─── Source material

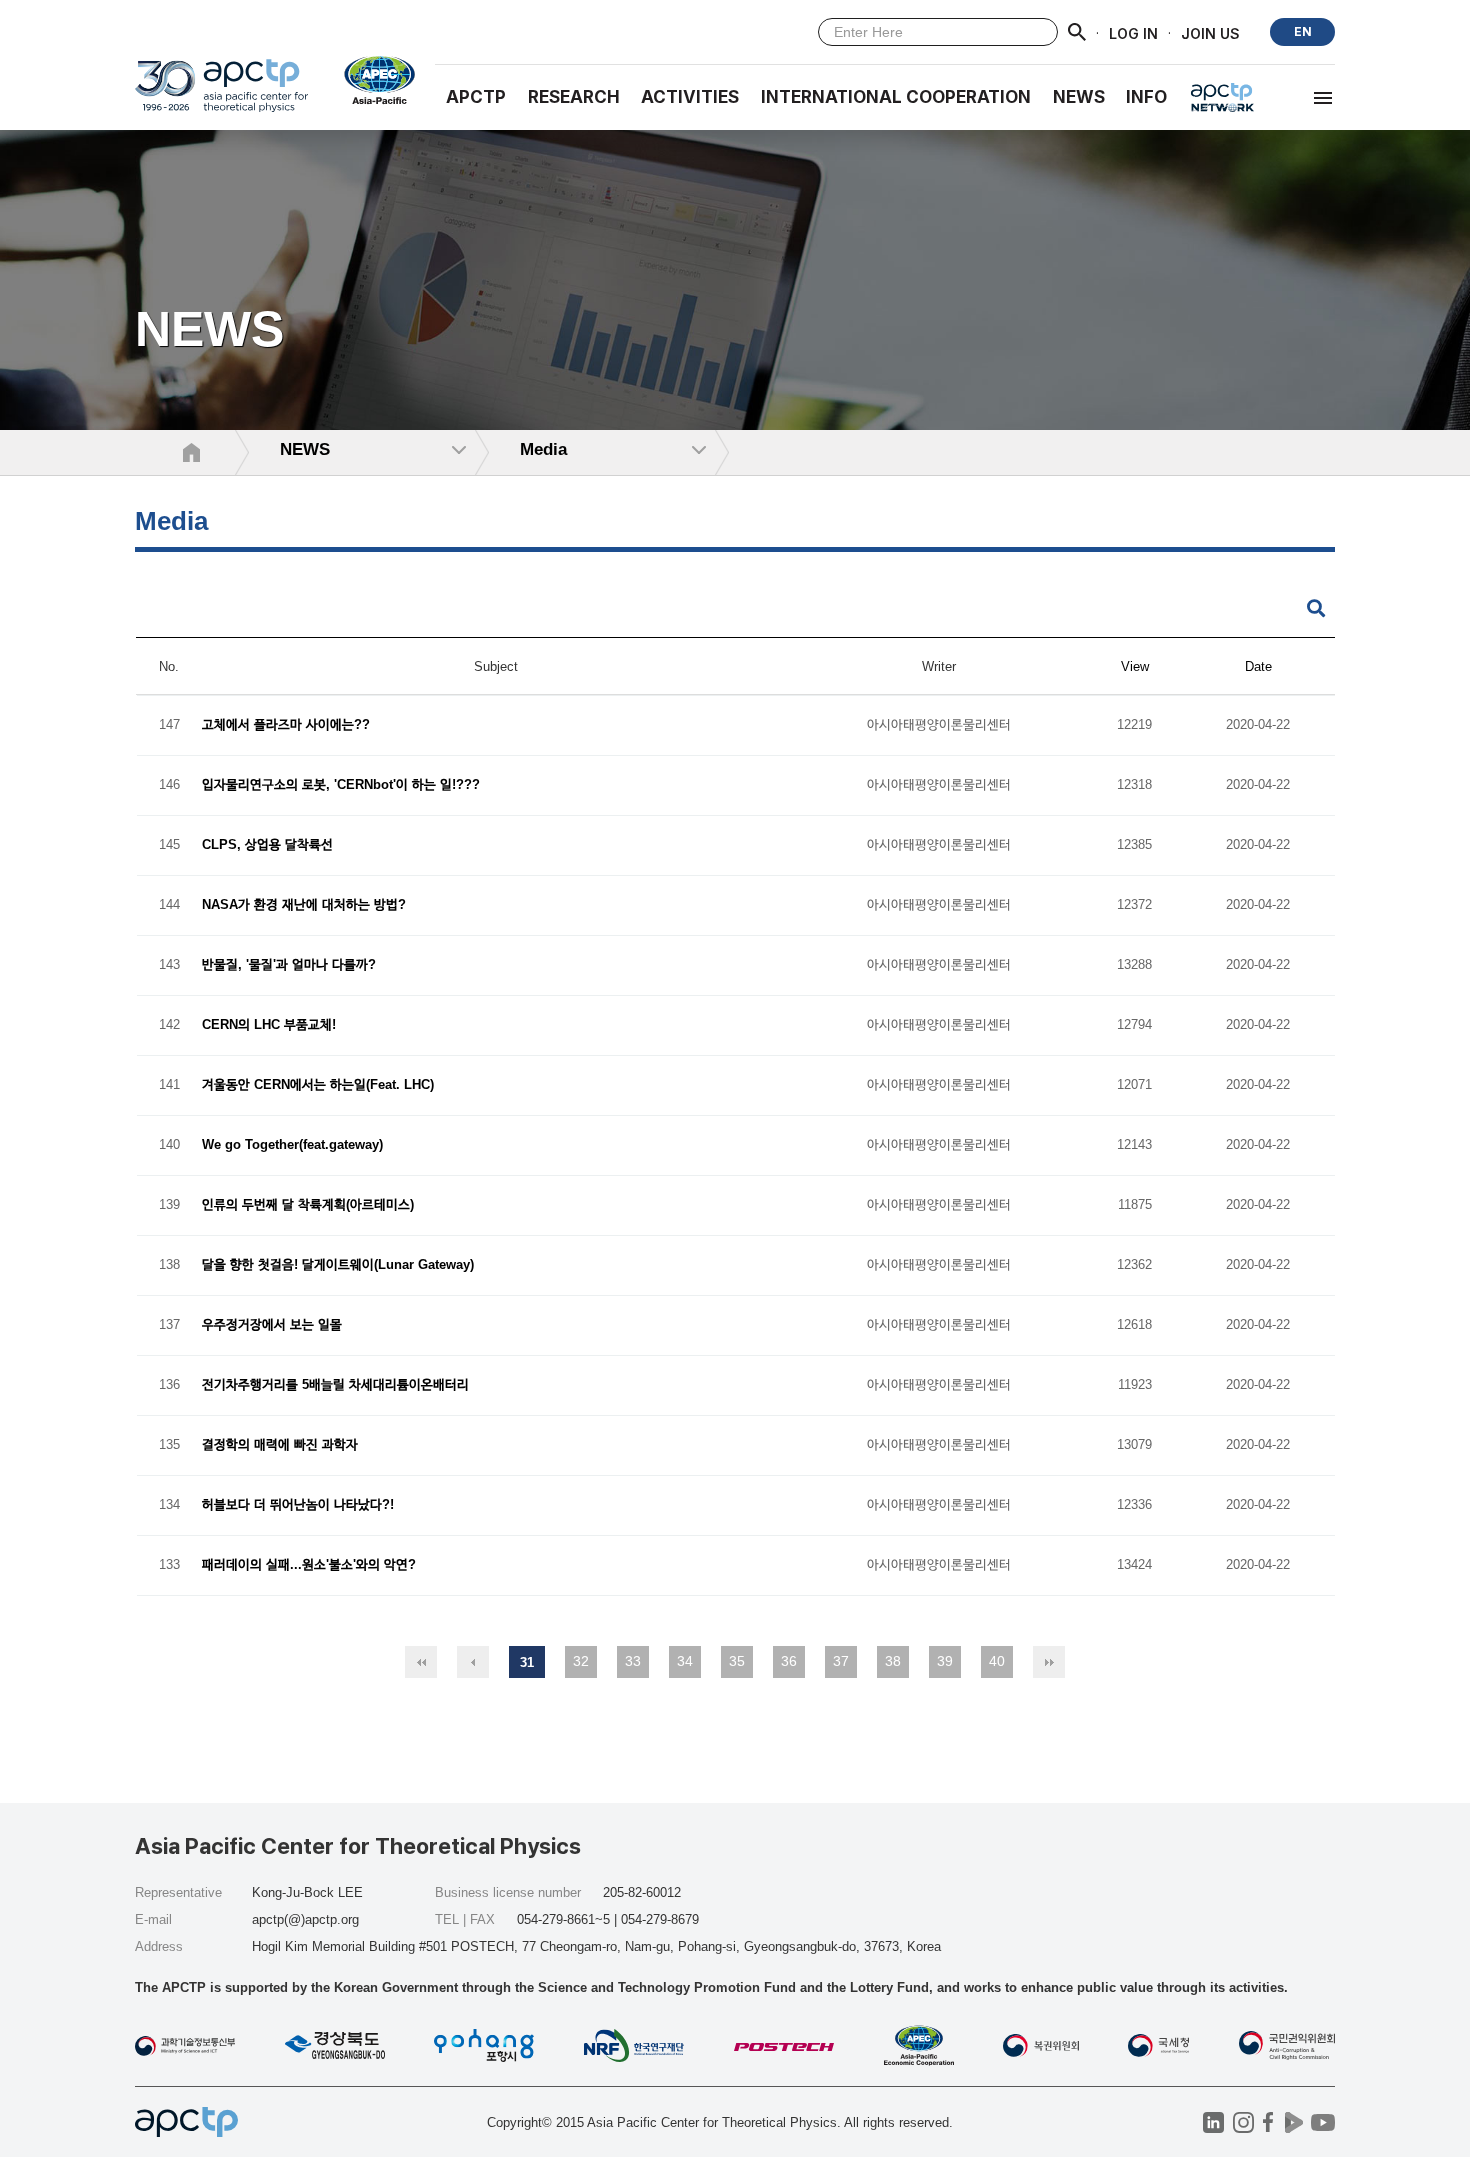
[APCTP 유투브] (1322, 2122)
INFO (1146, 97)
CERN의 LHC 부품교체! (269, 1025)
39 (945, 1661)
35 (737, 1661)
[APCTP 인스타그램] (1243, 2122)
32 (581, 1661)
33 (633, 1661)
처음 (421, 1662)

──────

Work item: Return all of the data exactly as written, and drop the pictures.

Answer box:
[APCTP 유투브] (1322, 2122)
INFO (1146, 97)
CERN의 LHC 부품교체! (269, 1025)
39 (945, 1661)
35 (737, 1661)
[APCTP 인스타그램] (1243, 2122)
32 (581, 1661)
33 (633, 1661)
처음 (421, 1662)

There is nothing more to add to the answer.